The first Kate Adams was launched in 1882 and reached Memphis on December 14th of that year. She was named after the wife of one of her owners, Capt. John D. Adams. She burned on Christmas Eve a year later at Commerce Landing with a loss of 33 lives.

The second Kate was built and slid from her ways on March 15, 1889. For ten years she plied the river carrying passengers and freight. As a gesture of patriotism in the war of 1898 she was renamed the Dewey.

The Kate Adams III was launched at Pittsburgh in 1898, was 240 ft. long and had a 40 ft. beam. She made her maiden trip in the Memphis-Arkansas trade on Thanksgiving Day, 1899. Several years later her run was shortened and she plied between Memphis and Rosedale, Ms. In 1921 the run extended to Arkansas City and then Greenville.

She was used for scenes in the film, "Uncle Tom’s Cabin."

Tradition tells that a youngster in Sunday School being quizzed said that Adam was the first man and Kate Adams the first woman.

A dear lady recalls she along with her brothers and sisters running to the bank of the great Mississippi to the sound of the sweet musical whistle of the Kate Adams. No other boat in the world had a sound like hers. There on the river was the gorgeous Kate Adams, sparkling in the sun a sight to behold. Even on cloudy days it seemed the whitest of white. There on the bank they stood, spellbound, watching the beautiful steamboat ease down the river like a graceful swan.

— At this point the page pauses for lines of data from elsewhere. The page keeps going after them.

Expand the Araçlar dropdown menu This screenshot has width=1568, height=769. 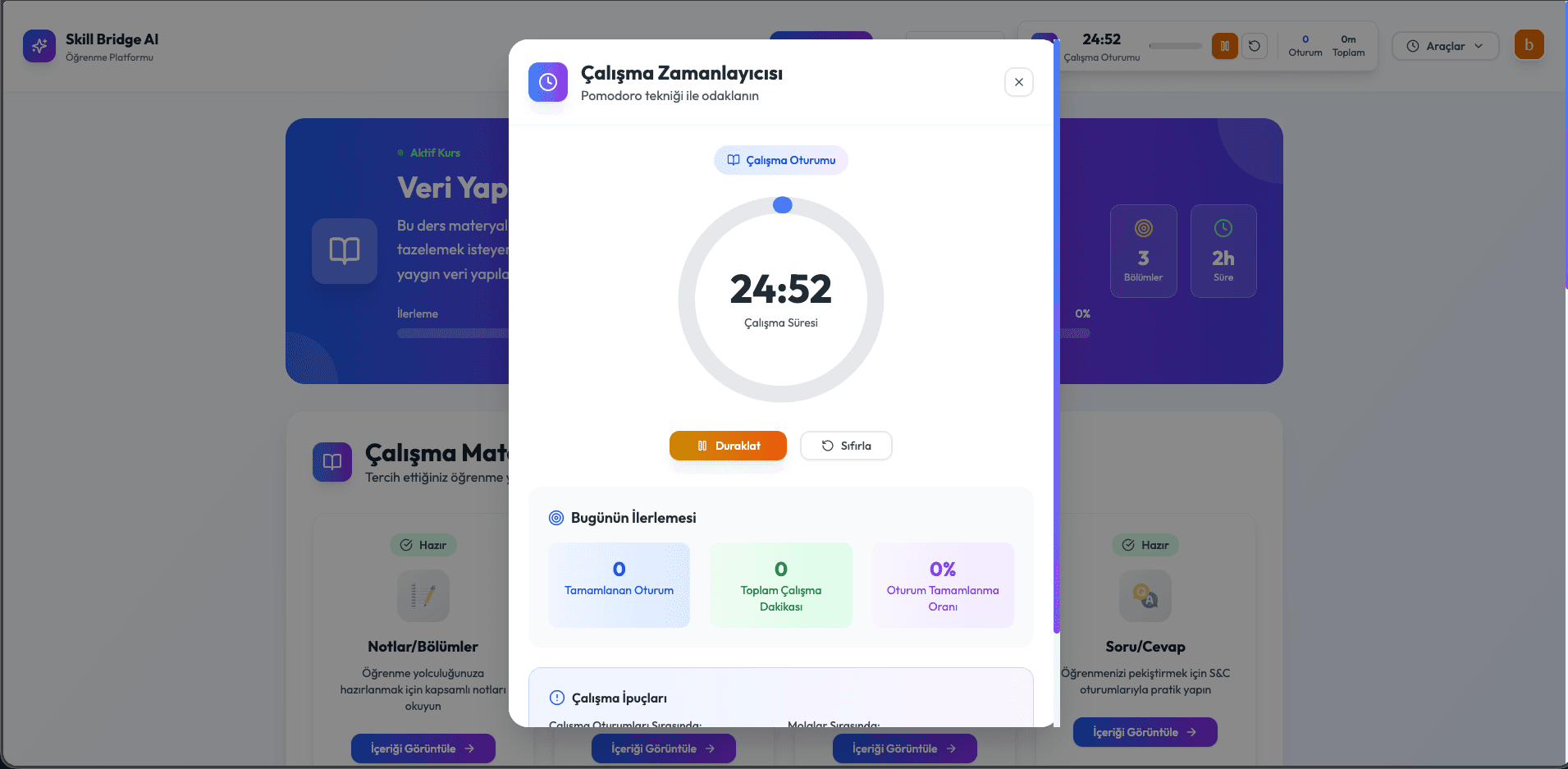tap(1445, 46)
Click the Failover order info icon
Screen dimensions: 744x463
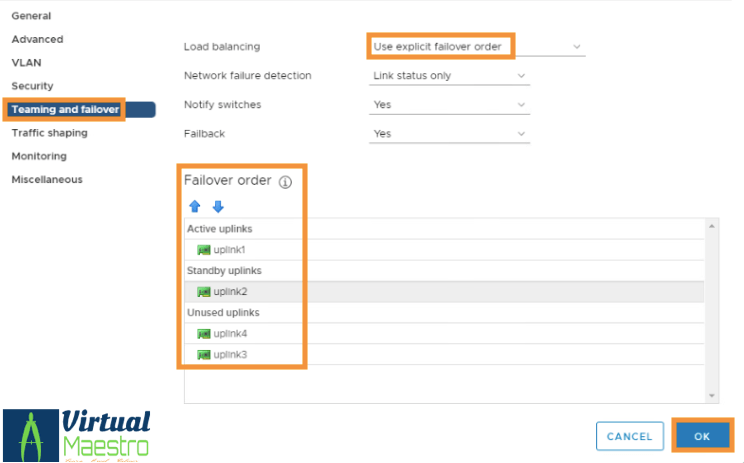(x=285, y=182)

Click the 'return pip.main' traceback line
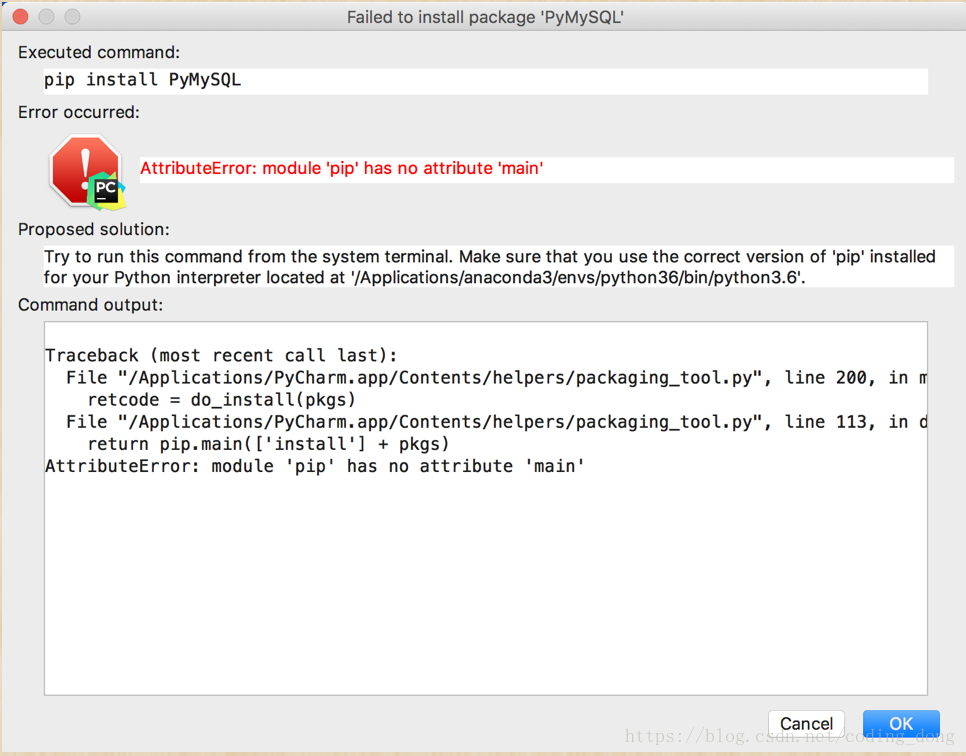tap(268, 444)
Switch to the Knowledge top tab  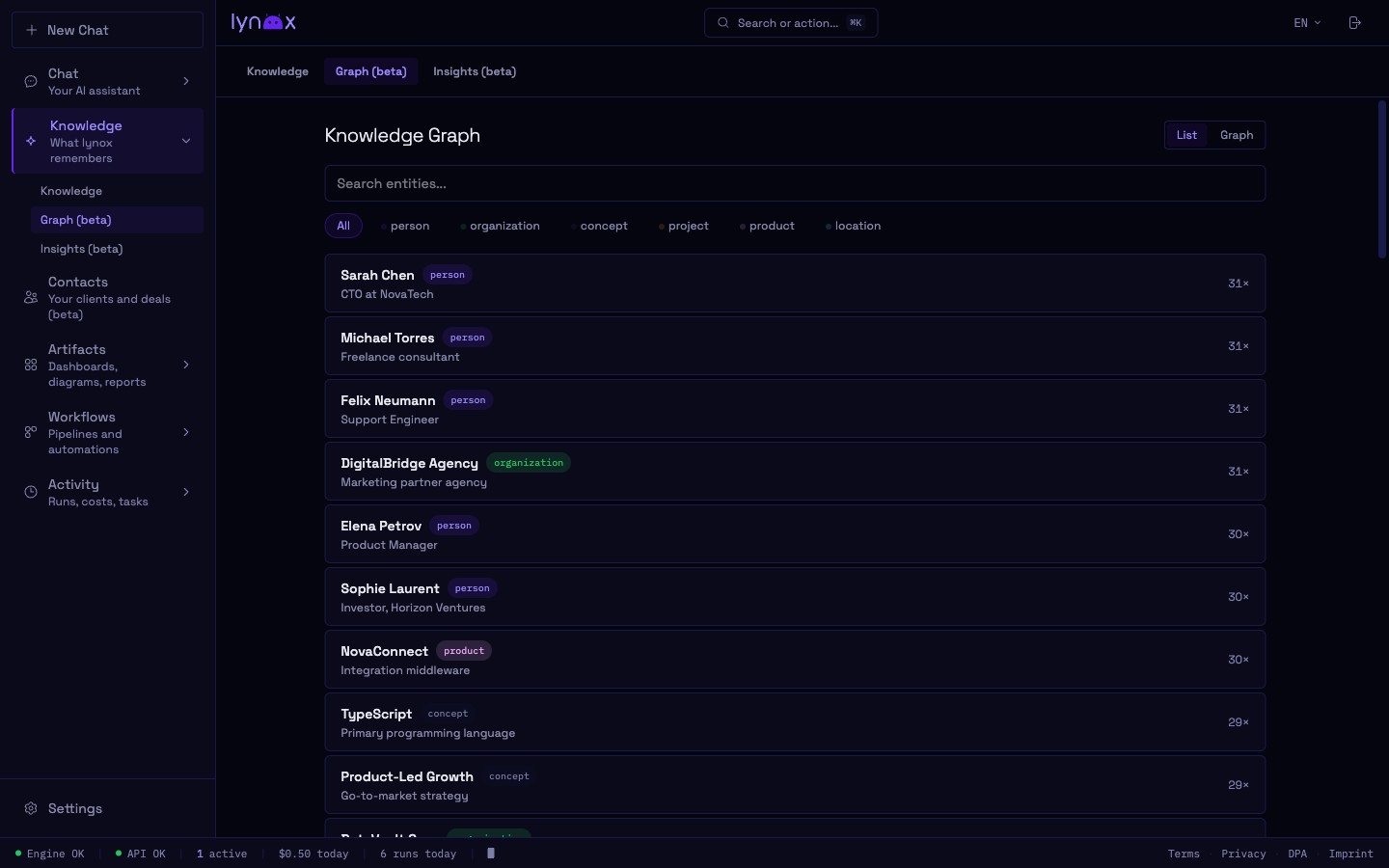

Credit: ~ Marion Sue Thompson.
Artist: ~ Marion Sue Bradford Thompson (1926-2007) was one of only two females known to be a steamboat artist.

Dave Thomson:

"The old cotton packet Kate Adams of Memphis was brought to the Upper Ohio in 1926 to try and get her share of the packet business that was running between Pittsburgh and Cincinnati. Her stay in Pittsburgh was short as she returned to Memphis in the fall of 1926 to take part in the filming of Uncle Tom's Cabin."

Notes by Michael Blaser:

The Steamer KATE ADAMS was affectionately known as "Lovin’ Kate." Her steel hull was no match for the tiny boll weevil that destroyed the cotton trade and a way of life on the Lower Mississippi. In 1926, her owners brought her up to the Marine Ways at Paducah, KY, and had her cotton guards covered over. They intended for her to compete in the freight and passenger business along the Ohio River. Her large size and fuel consumption made her lose money, and she was laid up along the Memphis levee, where she burned later that year. Her whistle was dug out of the Memphis mud. You will find this wonderful essay, written by Capt. Frederick Way Jr., about the whistle’s disposition. It is well-worth the read: "All of which is a long story and inadequate to those who remember the tremor of her decks and the deep hoot of her bull frog whistle, which could be heard for 30 miles back in the Mississippi Delta. Some years later, Capt. Dick Heirnaux brought out the towboat LEONA with a large single-chime whistle said to have come from the KATE, said to have been dug from the mud at Memphis. I doubted this. One day on the Cincinnati Wharfboat, an aged roustabout was half asleep on a freight pile and I was standing nearby. Unexpectedly the Leona blew a blast of that whistle while coming under the suspension bridge. Quite as unexpectedly I witnessed that old man awake and raise his head like a hound dog which has heard a wolf call on a still moonlit night. As the vibrant deep note died away in the echoes, this old man cried plaintively: "COTTON PILE—COTTON PILE! DAT’S DE OL’ KATE MOANING FOR COTTON, GOD BLESS DE KATE ADAMS." He shuffled to the doorway to look, half expecting to see two tall stacks, two swinging stages, a blue domed pilothouse, and Capt. Billy Hodge at the wheel. I walked the other direction a believer."